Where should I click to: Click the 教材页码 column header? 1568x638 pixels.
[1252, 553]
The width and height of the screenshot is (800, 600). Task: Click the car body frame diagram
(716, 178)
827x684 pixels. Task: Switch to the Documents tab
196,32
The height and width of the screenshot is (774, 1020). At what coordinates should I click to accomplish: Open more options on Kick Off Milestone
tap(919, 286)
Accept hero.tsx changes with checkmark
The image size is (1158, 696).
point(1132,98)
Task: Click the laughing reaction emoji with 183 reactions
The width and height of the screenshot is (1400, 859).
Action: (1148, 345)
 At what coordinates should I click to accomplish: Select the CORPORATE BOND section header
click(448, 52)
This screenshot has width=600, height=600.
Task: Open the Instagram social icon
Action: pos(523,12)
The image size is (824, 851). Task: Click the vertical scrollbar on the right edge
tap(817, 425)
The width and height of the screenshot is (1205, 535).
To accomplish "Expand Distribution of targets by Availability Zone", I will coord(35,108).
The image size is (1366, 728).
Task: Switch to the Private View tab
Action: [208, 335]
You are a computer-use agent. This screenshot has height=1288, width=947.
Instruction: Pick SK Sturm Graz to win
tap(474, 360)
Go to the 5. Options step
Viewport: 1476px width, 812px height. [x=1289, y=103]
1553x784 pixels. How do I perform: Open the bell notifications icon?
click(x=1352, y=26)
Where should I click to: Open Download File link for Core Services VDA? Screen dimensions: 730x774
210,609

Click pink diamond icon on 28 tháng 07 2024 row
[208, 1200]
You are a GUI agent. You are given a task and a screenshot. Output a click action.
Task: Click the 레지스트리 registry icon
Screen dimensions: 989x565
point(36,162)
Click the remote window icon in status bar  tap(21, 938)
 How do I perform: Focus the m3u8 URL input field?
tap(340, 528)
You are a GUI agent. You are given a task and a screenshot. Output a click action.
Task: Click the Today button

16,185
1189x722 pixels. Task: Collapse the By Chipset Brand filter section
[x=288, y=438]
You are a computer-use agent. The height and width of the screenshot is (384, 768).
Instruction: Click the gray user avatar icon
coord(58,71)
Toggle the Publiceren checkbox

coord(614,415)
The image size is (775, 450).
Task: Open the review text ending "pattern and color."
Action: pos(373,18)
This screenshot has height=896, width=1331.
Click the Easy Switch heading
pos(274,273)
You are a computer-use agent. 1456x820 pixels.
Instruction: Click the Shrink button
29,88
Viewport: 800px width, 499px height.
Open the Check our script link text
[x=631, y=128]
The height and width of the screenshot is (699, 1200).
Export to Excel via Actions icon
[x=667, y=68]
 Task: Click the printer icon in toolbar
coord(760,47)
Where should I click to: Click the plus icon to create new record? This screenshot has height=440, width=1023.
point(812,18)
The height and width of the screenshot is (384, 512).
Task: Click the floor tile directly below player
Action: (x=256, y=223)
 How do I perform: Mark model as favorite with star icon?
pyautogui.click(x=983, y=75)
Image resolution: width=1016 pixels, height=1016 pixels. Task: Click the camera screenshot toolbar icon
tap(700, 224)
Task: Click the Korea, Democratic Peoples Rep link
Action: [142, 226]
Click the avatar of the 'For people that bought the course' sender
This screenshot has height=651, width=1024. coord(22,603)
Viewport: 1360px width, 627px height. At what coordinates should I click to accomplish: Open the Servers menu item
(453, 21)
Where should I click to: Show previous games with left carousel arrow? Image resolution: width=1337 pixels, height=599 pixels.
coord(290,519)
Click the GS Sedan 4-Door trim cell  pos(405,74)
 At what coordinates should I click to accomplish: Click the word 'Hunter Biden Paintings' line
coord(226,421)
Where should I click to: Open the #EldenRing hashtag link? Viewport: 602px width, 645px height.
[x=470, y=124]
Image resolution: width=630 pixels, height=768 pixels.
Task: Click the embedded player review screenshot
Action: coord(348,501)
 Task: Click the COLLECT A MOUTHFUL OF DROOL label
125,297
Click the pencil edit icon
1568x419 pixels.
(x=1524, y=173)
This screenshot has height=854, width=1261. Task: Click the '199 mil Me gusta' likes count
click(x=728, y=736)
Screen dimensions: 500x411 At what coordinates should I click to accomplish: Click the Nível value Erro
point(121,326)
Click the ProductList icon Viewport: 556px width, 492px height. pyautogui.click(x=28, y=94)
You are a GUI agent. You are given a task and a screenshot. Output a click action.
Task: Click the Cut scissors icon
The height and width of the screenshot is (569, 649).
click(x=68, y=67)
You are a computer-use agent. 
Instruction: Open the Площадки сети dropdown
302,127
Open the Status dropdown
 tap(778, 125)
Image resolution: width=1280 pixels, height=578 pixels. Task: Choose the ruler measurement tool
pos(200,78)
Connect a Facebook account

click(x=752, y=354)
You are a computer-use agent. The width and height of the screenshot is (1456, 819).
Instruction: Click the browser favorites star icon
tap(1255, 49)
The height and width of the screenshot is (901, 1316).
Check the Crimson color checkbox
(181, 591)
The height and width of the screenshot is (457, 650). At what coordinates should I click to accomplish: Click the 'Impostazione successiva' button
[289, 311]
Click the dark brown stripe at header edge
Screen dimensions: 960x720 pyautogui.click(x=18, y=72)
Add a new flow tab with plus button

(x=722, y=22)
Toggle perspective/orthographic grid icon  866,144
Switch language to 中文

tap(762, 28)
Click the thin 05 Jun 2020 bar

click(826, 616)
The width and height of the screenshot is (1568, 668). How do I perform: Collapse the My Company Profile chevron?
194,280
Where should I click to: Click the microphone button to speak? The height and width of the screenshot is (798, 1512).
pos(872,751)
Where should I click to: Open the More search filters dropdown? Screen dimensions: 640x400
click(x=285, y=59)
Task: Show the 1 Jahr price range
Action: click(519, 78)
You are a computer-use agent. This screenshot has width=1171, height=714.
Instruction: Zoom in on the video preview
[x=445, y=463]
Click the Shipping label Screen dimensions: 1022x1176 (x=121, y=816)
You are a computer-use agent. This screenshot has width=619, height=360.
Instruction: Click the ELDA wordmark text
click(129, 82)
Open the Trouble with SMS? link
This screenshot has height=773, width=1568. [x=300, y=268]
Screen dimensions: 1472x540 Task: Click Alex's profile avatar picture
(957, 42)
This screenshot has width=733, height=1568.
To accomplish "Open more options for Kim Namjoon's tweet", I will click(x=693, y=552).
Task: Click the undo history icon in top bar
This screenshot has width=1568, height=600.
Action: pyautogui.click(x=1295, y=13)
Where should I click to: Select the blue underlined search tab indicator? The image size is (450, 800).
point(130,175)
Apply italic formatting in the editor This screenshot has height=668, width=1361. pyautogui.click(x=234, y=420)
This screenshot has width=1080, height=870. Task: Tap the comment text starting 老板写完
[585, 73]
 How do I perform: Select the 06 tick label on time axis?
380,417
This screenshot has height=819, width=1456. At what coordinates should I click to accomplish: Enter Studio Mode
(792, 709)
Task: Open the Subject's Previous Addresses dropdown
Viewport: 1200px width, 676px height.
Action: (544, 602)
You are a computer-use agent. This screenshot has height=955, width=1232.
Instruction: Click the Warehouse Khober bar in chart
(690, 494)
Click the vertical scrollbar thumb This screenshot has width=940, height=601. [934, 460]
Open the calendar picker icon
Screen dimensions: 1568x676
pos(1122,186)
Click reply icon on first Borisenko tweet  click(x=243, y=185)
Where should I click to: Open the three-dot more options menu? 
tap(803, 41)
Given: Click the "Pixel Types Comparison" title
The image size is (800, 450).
● ● ● ● ● ● ●
## Task instructions
Set down the entries above once more, verbatim.

## Written response
Where should I click to: Click the 教材页码 column header? 1568x638 pixels.
[1252, 553]
The width and height of the screenshot is (800, 600). Task: Click the car body frame diagram
(716, 178)
827x684 pixels. Task: Switch to the Documents tab
196,32
The height and width of the screenshot is (774, 1020). At what coordinates should I click to accomplish: Open more options on Kick Off Milestone
tap(919, 286)
Accept hero.tsx changes with checkmark
The image size is (1158, 696).
point(1132,98)
Task: Click the laughing reaction emoji with 183 reactions
The width and height of the screenshot is (1400, 859).
Action: (1148, 345)
 At what coordinates should I click to accomplish: Select the CORPORATE BOND section header
click(448, 52)
This screenshot has width=600, height=600.
Task: Open the Instagram social icon
Action: pos(523,12)
The image size is (824, 851). Task: Click the vertical scrollbar on the right edge
tap(817, 425)
The width and height of the screenshot is (1205, 535).
To accomplish "Expand Distribution of targets by Availability Zone", I will coord(35,108).
The image size is (1366, 728).
Task: Switch to the Private View tab
Action: [208, 335]
You are a computer-use agent. This screenshot has height=1288, width=947.
Instruction: Pick SK Sturm Graz to win
tap(474, 360)
Go to the 5. Options step
Viewport: 1476px width, 812px height. [x=1289, y=103]
1553x784 pixels. How do I perform: Open the bell notifications icon?
click(x=1352, y=26)
Where should I click to: Open Download File link for Core Services VDA? Screen dimensions: 730x774
210,609

Click pink diamond icon on 28 tháng 07 2024 row
[208, 1200]
You are a GUI agent. You are given a task and a screenshot. Output a click action.
Task: Click the 레지스트리 registry icon
Screen dimensions: 989x565
point(36,162)
Click the remote window icon in status bar  tap(21, 938)
 How do I perform: Focus the m3u8 URL input field?
tap(340, 528)
You are a GUI agent. You are given a task and a screenshot. Output a click action.
Task: Click the Today button

16,185
1189x722 pixels. Task: Collapse the By Chipset Brand filter section
[x=288, y=438]
You are a computer-use agent. The height and width of the screenshot is (384, 768).
Instruction: Click the gray user avatar icon
coord(58,71)
Toggle the Publiceren checkbox

coord(614,415)
The image size is (775, 450).
Task: Open the review text ending "pattern and color."
Action: pos(373,18)
This screenshot has height=896, width=1331.
Click the Easy Switch heading
pos(274,273)
You are a computer-use agent. 1456x820 pixels.
Instruction: Click the Shrink button
29,88
Viewport: 800px width, 499px height.
Open the Check our script link text
[x=631, y=128]
The height and width of the screenshot is (699, 1200).
Export to Excel via Actions icon
[x=667, y=68]
 Task: Click the printer icon in toolbar
coord(760,47)
Where should I click to: Click the plus icon to create new record? This screenshot has height=440, width=1023.
point(812,18)
The height and width of the screenshot is (384, 512).
Task: Click the floor tile directly below player
Action: (x=256, y=223)
 How do I perform: Mark model as favorite with star icon?
pyautogui.click(x=983, y=75)
Image resolution: width=1016 pixels, height=1016 pixels. Task: Click the camera screenshot toolbar icon
tap(700, 224)
Task: Click the Korea, Democratic Peoples Rep link
Action: [142, 226]
Click the avatar of the 'For people that bought the course' sender
This screenshot has height=651, width=1024. coord(22,603)
Viewport: 1360px width, 627px height. At what coordinates should I click to accomplish: Open the Servers menu item
(453, 21)
Where should I click to: Show previous games with left carousel arrow? Image resolution: width=1337 pixels, height=599 pixels.
coord(290,519)
Click the GS Sedan 4-Door trim cell  pos(405,74)
 At what coordinates should I click to accomplish: Click the word 'Hunter Biden Paintings' line
coord(226,421)
Where should I click to: Open the #EldenRing hashtag link? Viewport: 602px width, 645px height.
[x=470, y=124]
Image resolution: width=630 pixels, height=768 pixels.
Task: Click the embedded player review screenshot
Action: coord(348,501)
 Task: Click the COLLECT A MOUTHFUL OF DROOL label
125,297
Click the pencil edit icon
1568x419 pixels.
(x=1524, y=173)
This screenshot has height=854, width=1261. Task: Click the '199 mil Me gusta' likes count
click(x=728, y=736)
Screen dimensions: 500x411 At what coordinates should I click to accomplish: Click the Nível value Erro
point(121,326)
Click the ProductList icon Viewport: 556px width, 492px height. pyautogui.click(x=28, y=94)
You are a GUI agent. You are given a task and a screenshot. Output a click action.
Task: Click the Cut scissors icon
The height and width of the screenshot is (569, 649).
click(x=68, y=67)
You are a computer-use agent. 
Instruction: Open the Площадки сети dropdown
302,127
Open the Status dropdown
 tap(778, 125)
Image resolution: width=1280 pixels, height=578 pixels. Task: Choose the ruler measurement tool
pos(200,78)
Connect a Facebook account

click(x=752, y=354)
You are a computer-use agent. The width and height of the screenshot is (1456, 819).
Instruction: Click the browser favorites star icon
tap(1255, 49)
The height and width of the screenshot is (901, 1316).
Check the Crimson color checkbox
(181, 591)
The height and width of the screenshot is (457, 650). At what coordinates should I click to accomplish: Click the 'Impostazione successiva' button
[289, 311]
Click the dark brown stripe at header edge
Screen dimensions: 960x720 pyautogui.click(x=18, y=72)
Add a new flow tab with plus button

(x=722, y=22)
Toggle perspective/orthographic grid icon  866,144
Switch language to 中文

tap(762, 28)
Click the thin 05 Jun 2020 bar

click(826, 616)
The width and height of the screenshot is (1568, 668). How do I perform: Collapse the My Company Profile chevron?
194,280
Where should I click to: Click the microphone button to speak? The height and width of the screenshot is (798, 1512).
pos(872,751)
Where should I click to: Open the More search filters dropdown? Screen dimensions: 640x400
click(x=285, y=59)
Task: Show the 1 Jahr price range
Action: click(519, 78)
You are a computer-use agent. This screenshot has width=1171, height=714.
Instruction: Zoom in on the video preview
[x=445, y=463]
Click the Shipping label Screen dimensions: 1022x1176 (x=121, y=816)
You are a computer-use agent. This screenshot has width=619, height=360.
Instruction: Click the ELDA wordmark text
click(129, 82)
Open the Trouble with SMS? link
This screenshot has height=773, width=1568. [x=300, y=268]
Screen dimensions: 1472x540 Task: Click Alex's profile avatar picture
(957, 42)
This screenshot has width=733, height=1568.
To accomplish "Open more options for Kim Namjoon's tweet", I will click(x=693, y=552).
Task: Click the undo history icon in top bar
This screenshot has width=1568, height=600.
Action: pyautogui.click(x=1295, y=13)
Where should I click to: Select the blue underlined search tab indicator? The image size is (450, 800).
point(130,175)
Apply italic formatting in the editor This screenshot has height=668, width=1361. pyautogui.click(x=234, y=420)
This screenshot has width=1080, height=870. Task: Tap the comment text starting 老板写完
[585, 73]
 How do I perform: Select the 06 tick label on time axis?
380,417
This screenshot has height=819, width=1456. At what coordinates should I click to accomplish: Enter Studio Mode
(792, 709)
Task: Open the Subject's Previous Addresses dropdown
Viewport: 1200px width, 676px height.
Action: (544, 602)
You are a computer-use agent. This screenshot has height=955, width=1232.
Instruction: Click the Warehouse Khober bar in chart
(690, 494)
Click the vertical scrollbar thumb This screenshot has width=940, height=601. [934, 460]
Open the calendar picker icon
Screen dimensions: 1568x676
pos(1122,186)
Click reply icon on first Borisenko tweet  click(x=243, y=185)
Where should I click to: Open the three-dot more options menu? 
tap(803, 41)
Given: Click the "Pixel Types Comparison" title
The image size is (800, 450).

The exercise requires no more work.